Berita  

Gusti Yasni Iqbal Sosialisasikan Pengelolaan Ratik, Ajak Warga Pilah Ratik Demi Lingkungan dan Ekonomi

Gusti Yasni Iqbal Sosialisasikan Pengelolaan Ratik, Ajak Warga Pilah Ratik Demi Lingkungan dan Ekonomi

Banjarmasin, Jukung.co.id – Dalam rangkaian kegiatan reses masa sidang II tahun 2025, Anggota DPRD Banjarmasin Gusti Yasni Iqbal tidak hanya menyerap aspirasi warga, tetapi juga turut menyosialisasikan pentingnya pengelolaan ratik secara bijak agar permasalahan lingkungan tidak terus terulang.

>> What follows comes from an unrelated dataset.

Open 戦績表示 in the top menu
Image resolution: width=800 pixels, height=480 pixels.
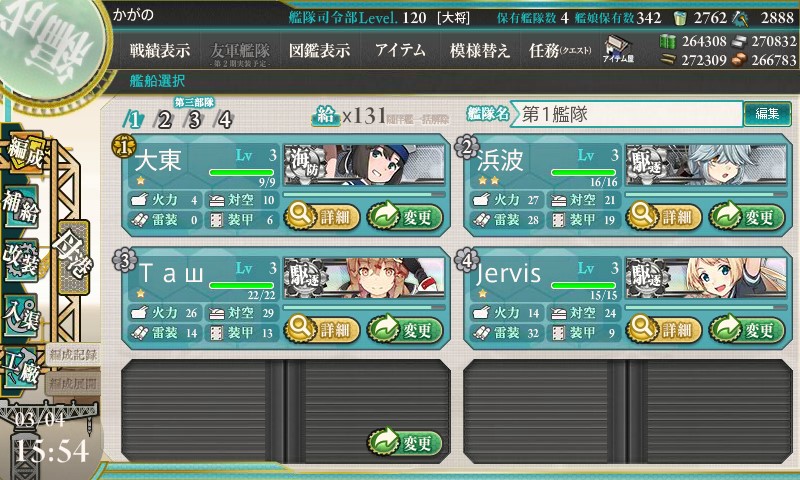coord(160,50)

Isu ini turut disosialisasikannya saat melakukan kegiatan reses yang berlangsung selawas tiga hari, dari tanggal 27 hingga 29 Juni 2025. di daerah pemilihan masing-masing anggota dewan. Salah satu kegiatannya berlangsung di Kelurahan Melayu, Kecamatan Banjarmasin Tengah, dan dihadiri warga RT 05, 06, dan 10, serta perwakilan sejumlah SKPD Pemerintah Kota Banjarmasin, baisukan Jumat (27/06/2025).

Dalam kesempatan tersebut, Gusti Yasni Iqbal mengingatkan pentingnya memilah dan memilih ratik sebelum dibuang ke TPS. Ia menegaskan bahwa penanganan persoalan ratik tidak bisa dibebankan hanya kepada petugas kebersihan semata, melainkan harus dimulai dari kesadaran warga di lingkungan rumah tangga.

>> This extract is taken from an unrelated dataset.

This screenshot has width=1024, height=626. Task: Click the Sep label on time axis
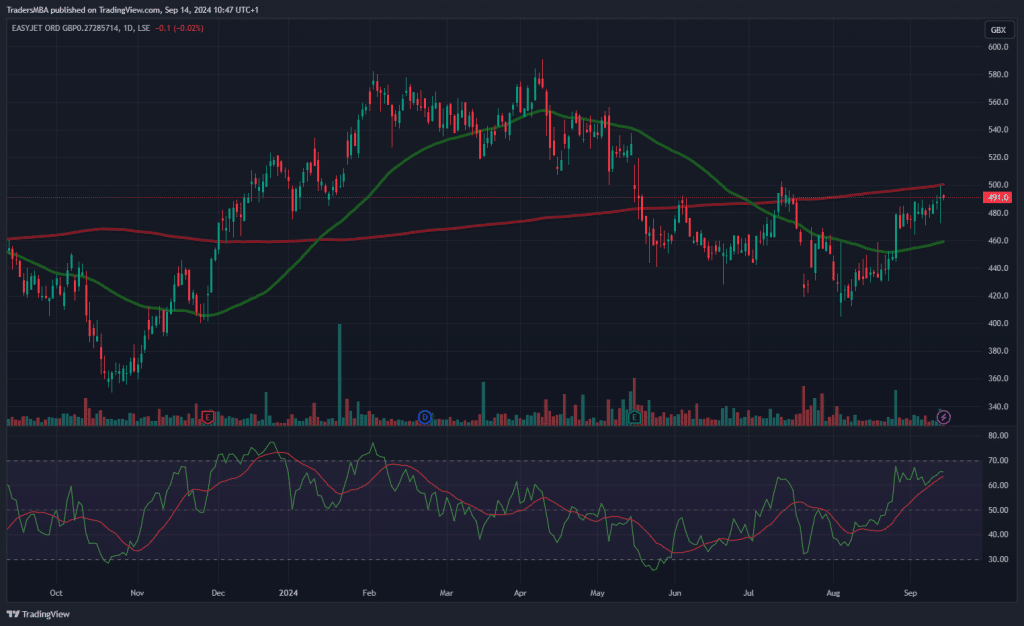tap(911, 591)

“Permasalahan ratik ini jangan sampai terulang. Masyarakat harus terbiasa memilah ratik organik dan anorganik sejak dari rumah. Ini bukan hanya soal kebersihan, tapi juga soal nilai ekonomi dan lingkungan,” tegasnya.

Politisi Partai Gerindra ini menambahkan, penanganan ratik harus dilakukan secara lintas sektoral, melibatkan tidak hanya Dinas Lingkungan Hidup, tetapi juga Dinas PUPR, Dinas Perkim, serta elemen tingkat dasar seperti Ketua RT dan RW yang bisa langsung mengedukasi warga di lingkungan masing-masing.

“Ratik yang sudah dipilah dan dipilih dengan baik, bisa memiliki nilai ekonomi. Misalnya plastik, logam, dan kertas bisa dijual atau didaur ulang. Ini bisa jadi peluang usaha kecil di masyarakat,” jelasnya.

Gusti Yasni Iqbal mendorong SKPD terkait lebih aktif turun ke masyarakat untuk memberikan sosialisasi, pelatihan, dan dukungan infrastruktur, serta melibatkan komunitas peduli lingkungan dalam program pengelolaan ratik berbasis masyarakat..

“Kalau kita bisa kelola ratik dengan benar, bukan hanya lingkungan yang bersih, tapi juga bisa menjadi sumber penghasilan bagi warga,” pungkasnya.(HNG/JCI).